**Actions to take:**
(A) List every section heading in square brackets in the C++ exercises text.
(B) In the C++ exercises text, which character does the currency program take as input to select British pound?
(C) Pick up the C++ exercises text after its final sentence and keep writing it.

**Text provided:**
⁂

The first tasks are available via jupyter c++
[use of vector]
Write a program that gets a sequence of integer numbers from the standard input stopping the sequence when a character, rather than a number, is encountered.
Output the sequence of numbers in sorted order and indicate the number of elements in the sequence and the largest number.
Output the sequence removing repeated entries.
Modify the program to achieve the same or similar result with words rather than with numbers.
#include <iostream>
#include <vector>
#include <algorithm>
using namespace std;
int main()
{
// Create a vector containing integers
vector<int> v = {};
// Add integers to vector
for (int i=0; i<10; i=i+1) {
int n = 0;
cin >> n;
v.push_back(n);
}
cout << "\n";
// Sort vector
sort(v.begin(), v.end());
// Iterate and print values of vector
for(int n : v) {
cout << n << '\n';
}
cout << "\n";
cout << "Length: " << v.size() << "\n";
cout << "\n";
cout << "Largest number: " << v[v.size()-1] << "\n";
cout << "\n";
// Remove repeated entries
v.erase(unique(v.begin(), v.end()), v.end());
// Iterate and print values of vector
for(int n : v) {
cout << n << '\n';
}
}
[use of switch structure]
Write a program that reads from standard input a number and a currency
among yen, dollars and puonds and converts it to Danish krone. For
Example, 1 $ should give 6,50 DKK.
Use the switch structure to decide from which currency to translate.
#include <iostream>
using namespace std;
int main () {
double yen_dkk_rate = 0.0573208;
double dollar_dkk_rate = 6.4808814;
double pound_dkk_rate = 8.5353208;
double amount = 0;
char currency;
cout << "Please enter an amount of money followed by a currency\n" << "Currencies supported:\n" << "y for Japanese yen\n" << "d for US dollars\n" << "p for British pound\n";
cin >> amount >> currency;
switch(currency) {
case 'y':
cout << amount << " Japanese yen equals to " << amount*yen_dkk_rate << " dkk\n";
break;
case 'd':
cout << amount << " US dollars equals to " << amount*dollar_dkk_rate << " dkk\n";
break;
case 'p':
cout << amount << " British pound equals to " << amount*pound_dkk_rate << " dkk\n";
break;
default:
cout << "Invalid currency" << endl;
}
return 0;
}
[use of functions]
Modify the program from task 10 with integers such that it always outputs the median of the sequence. See Wikipedia for a definition of median. Implement the calculation of the median in a function that takes as input the vector and outputs the median.

⁂

**Dataset entries:**
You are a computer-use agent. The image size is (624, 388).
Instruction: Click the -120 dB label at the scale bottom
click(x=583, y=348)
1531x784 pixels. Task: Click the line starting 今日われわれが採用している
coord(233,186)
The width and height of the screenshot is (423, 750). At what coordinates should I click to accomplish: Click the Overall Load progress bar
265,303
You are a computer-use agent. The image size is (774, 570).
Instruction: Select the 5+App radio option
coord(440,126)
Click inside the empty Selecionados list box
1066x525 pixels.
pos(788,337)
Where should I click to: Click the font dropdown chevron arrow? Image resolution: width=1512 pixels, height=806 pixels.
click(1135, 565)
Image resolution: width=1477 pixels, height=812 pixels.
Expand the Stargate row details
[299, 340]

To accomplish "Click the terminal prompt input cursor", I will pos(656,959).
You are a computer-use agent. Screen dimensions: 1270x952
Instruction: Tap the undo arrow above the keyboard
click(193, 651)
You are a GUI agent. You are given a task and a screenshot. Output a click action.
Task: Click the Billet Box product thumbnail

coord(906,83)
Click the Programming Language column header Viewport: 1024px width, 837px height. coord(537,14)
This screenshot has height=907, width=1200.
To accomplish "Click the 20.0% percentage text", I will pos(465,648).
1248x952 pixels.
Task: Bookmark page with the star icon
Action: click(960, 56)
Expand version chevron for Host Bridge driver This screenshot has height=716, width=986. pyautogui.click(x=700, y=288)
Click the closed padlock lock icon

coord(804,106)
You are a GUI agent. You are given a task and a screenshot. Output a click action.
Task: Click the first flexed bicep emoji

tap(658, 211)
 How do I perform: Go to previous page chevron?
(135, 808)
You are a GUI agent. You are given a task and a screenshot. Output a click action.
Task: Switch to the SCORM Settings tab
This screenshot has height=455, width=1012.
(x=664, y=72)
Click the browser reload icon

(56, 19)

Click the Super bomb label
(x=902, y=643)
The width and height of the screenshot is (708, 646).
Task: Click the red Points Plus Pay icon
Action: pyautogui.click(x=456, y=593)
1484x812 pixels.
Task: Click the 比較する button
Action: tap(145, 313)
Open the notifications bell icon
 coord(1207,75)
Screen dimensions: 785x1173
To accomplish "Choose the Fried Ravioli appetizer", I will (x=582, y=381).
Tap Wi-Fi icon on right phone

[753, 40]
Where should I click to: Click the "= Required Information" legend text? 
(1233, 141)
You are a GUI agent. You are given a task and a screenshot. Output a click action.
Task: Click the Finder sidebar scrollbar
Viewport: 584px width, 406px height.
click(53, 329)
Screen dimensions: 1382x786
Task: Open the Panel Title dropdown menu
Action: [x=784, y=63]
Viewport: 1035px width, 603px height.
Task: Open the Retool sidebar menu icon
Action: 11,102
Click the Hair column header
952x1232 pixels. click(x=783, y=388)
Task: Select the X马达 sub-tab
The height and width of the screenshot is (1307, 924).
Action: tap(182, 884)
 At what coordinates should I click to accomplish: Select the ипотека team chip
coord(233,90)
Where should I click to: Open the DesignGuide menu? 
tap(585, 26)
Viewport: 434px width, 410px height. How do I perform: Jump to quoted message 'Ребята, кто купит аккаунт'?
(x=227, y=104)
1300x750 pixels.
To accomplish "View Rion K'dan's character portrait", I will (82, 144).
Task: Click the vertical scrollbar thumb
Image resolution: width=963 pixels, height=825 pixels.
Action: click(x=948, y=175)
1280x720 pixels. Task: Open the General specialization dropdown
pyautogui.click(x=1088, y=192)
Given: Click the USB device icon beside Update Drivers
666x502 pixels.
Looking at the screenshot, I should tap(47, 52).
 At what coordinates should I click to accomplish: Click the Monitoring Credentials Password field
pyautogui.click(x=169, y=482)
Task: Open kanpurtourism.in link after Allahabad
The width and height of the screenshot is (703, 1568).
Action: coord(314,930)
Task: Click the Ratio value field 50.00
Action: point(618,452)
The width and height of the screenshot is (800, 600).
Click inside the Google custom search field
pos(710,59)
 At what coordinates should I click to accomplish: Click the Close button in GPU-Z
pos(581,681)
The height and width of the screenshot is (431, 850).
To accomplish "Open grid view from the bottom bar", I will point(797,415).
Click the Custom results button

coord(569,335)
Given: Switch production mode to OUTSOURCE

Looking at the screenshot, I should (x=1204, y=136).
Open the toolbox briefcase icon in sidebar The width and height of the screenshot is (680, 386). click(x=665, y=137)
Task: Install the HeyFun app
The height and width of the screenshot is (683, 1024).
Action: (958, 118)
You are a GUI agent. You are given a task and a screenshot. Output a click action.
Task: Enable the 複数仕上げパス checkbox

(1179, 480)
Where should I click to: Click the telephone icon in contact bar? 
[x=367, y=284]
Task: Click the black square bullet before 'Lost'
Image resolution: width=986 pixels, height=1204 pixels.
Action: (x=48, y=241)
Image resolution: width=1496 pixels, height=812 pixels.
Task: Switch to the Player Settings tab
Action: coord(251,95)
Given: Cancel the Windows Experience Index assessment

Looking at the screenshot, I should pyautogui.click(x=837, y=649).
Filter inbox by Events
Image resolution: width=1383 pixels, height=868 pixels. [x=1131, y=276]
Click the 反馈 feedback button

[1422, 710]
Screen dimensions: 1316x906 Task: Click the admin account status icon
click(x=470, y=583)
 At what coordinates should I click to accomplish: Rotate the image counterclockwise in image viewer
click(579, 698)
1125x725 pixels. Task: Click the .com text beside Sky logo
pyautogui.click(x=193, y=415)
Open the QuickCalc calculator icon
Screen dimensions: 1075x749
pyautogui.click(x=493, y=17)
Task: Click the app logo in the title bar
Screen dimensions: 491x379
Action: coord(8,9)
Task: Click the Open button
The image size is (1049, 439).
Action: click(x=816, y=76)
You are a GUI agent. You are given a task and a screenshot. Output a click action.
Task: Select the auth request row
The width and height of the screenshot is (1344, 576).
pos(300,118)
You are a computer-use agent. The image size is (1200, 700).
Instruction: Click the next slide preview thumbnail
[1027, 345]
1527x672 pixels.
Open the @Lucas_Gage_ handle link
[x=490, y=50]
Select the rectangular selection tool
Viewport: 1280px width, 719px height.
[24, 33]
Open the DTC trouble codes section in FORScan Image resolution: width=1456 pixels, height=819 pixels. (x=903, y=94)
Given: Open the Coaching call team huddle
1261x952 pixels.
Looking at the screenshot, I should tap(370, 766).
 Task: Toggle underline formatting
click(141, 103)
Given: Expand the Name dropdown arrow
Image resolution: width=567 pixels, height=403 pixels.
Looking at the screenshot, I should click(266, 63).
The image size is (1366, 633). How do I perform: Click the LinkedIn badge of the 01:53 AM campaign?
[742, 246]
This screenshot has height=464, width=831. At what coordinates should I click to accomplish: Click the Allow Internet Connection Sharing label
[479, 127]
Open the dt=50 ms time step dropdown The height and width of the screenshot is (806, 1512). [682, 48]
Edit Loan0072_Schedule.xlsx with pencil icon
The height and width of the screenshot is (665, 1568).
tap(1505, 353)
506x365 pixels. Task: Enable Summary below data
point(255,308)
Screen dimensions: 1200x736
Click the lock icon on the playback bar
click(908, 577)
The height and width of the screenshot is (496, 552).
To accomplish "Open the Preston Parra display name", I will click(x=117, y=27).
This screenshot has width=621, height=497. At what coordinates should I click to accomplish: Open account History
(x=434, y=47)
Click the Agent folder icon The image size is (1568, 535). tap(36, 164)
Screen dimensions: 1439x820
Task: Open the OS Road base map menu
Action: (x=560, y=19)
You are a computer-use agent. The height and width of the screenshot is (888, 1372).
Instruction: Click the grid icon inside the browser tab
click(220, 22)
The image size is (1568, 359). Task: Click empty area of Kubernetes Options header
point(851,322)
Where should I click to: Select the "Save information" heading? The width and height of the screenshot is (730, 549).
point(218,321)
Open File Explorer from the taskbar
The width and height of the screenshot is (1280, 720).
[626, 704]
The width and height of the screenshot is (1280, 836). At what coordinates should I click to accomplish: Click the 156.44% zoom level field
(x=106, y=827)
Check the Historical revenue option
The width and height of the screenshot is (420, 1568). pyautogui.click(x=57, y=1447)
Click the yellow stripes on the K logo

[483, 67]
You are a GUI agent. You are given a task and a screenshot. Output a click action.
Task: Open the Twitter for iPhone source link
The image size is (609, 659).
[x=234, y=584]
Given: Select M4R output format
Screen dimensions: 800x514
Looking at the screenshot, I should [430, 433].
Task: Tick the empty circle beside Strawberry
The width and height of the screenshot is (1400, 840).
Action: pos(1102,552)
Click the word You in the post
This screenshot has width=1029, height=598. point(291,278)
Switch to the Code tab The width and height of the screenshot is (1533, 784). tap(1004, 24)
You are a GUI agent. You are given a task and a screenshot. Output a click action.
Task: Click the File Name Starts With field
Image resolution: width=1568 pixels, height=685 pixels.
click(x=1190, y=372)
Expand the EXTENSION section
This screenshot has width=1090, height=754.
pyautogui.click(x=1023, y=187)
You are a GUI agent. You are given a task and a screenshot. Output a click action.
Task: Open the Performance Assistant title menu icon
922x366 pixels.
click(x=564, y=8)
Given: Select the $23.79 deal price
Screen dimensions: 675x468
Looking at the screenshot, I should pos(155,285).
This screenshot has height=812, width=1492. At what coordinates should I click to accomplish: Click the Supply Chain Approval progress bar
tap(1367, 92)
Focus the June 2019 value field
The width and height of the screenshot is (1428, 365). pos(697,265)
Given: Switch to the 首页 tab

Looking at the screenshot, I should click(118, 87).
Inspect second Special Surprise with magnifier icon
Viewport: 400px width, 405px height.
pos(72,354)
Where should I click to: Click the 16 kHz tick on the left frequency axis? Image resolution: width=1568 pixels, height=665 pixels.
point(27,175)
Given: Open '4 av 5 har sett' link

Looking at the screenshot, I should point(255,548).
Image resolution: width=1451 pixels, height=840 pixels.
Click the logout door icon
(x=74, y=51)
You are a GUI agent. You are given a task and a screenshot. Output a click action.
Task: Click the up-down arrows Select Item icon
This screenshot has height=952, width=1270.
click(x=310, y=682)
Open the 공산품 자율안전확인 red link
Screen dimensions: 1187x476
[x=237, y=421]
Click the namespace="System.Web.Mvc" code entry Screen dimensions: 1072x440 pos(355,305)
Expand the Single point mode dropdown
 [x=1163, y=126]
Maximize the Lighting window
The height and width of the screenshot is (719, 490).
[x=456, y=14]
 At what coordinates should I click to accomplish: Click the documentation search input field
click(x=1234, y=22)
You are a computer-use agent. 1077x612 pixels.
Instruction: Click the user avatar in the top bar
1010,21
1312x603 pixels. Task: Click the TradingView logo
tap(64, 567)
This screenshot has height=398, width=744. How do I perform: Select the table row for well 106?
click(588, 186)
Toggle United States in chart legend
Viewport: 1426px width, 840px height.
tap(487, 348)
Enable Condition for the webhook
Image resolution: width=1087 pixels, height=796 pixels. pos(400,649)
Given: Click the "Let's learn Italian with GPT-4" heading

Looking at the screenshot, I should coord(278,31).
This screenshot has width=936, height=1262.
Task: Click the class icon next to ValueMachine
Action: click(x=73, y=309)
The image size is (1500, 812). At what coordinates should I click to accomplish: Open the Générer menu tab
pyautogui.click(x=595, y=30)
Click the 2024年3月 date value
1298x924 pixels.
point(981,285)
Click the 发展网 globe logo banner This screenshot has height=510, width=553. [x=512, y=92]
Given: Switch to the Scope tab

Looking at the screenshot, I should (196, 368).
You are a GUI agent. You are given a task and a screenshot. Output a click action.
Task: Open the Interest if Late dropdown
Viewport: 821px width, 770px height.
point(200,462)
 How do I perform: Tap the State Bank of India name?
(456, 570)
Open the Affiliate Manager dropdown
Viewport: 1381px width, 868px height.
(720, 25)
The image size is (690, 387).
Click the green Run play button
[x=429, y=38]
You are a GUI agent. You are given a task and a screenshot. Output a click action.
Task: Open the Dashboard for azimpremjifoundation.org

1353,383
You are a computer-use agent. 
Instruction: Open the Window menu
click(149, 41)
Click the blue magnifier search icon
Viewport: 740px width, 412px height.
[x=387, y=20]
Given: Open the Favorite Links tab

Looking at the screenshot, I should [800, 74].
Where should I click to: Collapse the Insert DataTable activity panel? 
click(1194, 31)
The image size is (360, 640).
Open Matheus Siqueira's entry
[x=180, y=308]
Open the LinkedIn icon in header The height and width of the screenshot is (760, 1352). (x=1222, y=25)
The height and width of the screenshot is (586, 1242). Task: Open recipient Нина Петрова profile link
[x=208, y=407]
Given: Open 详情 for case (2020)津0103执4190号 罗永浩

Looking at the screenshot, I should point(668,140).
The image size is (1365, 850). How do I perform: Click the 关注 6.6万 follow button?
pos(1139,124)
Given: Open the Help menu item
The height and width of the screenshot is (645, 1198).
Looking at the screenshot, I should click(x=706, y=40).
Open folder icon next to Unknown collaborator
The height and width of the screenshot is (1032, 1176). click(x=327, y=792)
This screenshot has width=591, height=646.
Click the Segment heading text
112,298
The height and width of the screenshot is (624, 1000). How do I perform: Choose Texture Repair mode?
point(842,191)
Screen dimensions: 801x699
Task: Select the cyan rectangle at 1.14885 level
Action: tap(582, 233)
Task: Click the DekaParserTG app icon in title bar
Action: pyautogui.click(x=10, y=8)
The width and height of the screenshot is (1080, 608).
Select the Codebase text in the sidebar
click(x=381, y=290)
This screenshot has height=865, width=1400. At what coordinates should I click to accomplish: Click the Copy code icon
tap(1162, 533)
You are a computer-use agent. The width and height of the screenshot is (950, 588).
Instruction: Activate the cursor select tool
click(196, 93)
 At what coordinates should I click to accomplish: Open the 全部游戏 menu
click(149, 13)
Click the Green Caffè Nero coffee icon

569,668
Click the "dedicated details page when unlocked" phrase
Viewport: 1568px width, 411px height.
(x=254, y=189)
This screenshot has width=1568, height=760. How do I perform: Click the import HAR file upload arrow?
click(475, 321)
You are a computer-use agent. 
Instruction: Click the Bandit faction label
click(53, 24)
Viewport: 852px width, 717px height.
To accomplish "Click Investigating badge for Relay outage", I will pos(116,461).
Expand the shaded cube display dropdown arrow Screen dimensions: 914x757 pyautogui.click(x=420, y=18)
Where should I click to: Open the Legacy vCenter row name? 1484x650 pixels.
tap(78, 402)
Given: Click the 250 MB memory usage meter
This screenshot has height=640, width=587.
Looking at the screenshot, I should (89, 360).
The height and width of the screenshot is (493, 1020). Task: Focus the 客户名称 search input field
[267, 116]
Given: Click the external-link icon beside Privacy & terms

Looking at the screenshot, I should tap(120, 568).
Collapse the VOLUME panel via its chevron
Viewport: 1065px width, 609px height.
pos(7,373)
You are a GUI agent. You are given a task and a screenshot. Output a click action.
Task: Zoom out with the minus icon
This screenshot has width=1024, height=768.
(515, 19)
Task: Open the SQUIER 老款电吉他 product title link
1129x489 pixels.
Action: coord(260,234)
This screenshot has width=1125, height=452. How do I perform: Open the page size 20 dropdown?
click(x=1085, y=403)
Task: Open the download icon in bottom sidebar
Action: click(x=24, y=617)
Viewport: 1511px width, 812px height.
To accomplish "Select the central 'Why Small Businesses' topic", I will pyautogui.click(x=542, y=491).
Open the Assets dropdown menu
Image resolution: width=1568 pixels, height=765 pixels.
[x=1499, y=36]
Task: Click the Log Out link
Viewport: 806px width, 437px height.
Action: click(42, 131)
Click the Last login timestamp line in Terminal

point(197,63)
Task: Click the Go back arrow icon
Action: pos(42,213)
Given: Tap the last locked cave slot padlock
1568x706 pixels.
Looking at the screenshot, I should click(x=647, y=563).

⁂

**Expected answers:**
(A)
use of vector
use of switch structure
use of functions

(B) 'p'

(C)
#include <iostream>
#include <vector>
#include <algorithm>
using namespace std;
// new functions how to be declared before the main function
int median(vector<int> v) {
if (v.size() % 2 == 0) {
return (v[v.size() / 2 - 1] + v[v.size() / 2]) / 2;
} else {
return v[v.size() / 2];
}
}
int main()
{
// Create a vector containing integers
vector<int> v = {};
// Add integers to vector
for (int i=0; i<9; i=i+1) {
int n = 0;
cin >> n;
v.push_back(n);
}
cout << "\n";
// Sort vector
sort(v.begin(), v.end());
int m = median(v);
cout << "The result is: " << m << endl;
// if we want to return a decimal value, we have to init the values to be double instead of int
}
This is exercise 5 from Chapter 4 of [BS].
Write a program to play a numbers guessing game. The user thinks of a
number between 1 and 100 and your program asks questions to figure
out what the number is (e.g., “Is the number you are thinking of less than
50?”). Your program should be able to identify the number after asking
no more than seven questions. Hint: Use the < and <= operators and the
if-else construct.
We solve the problem by binary search. We have two alternatives, one in which we check if the value is the same as the thought number and one in which the number will be the one left when the interval becomes closed.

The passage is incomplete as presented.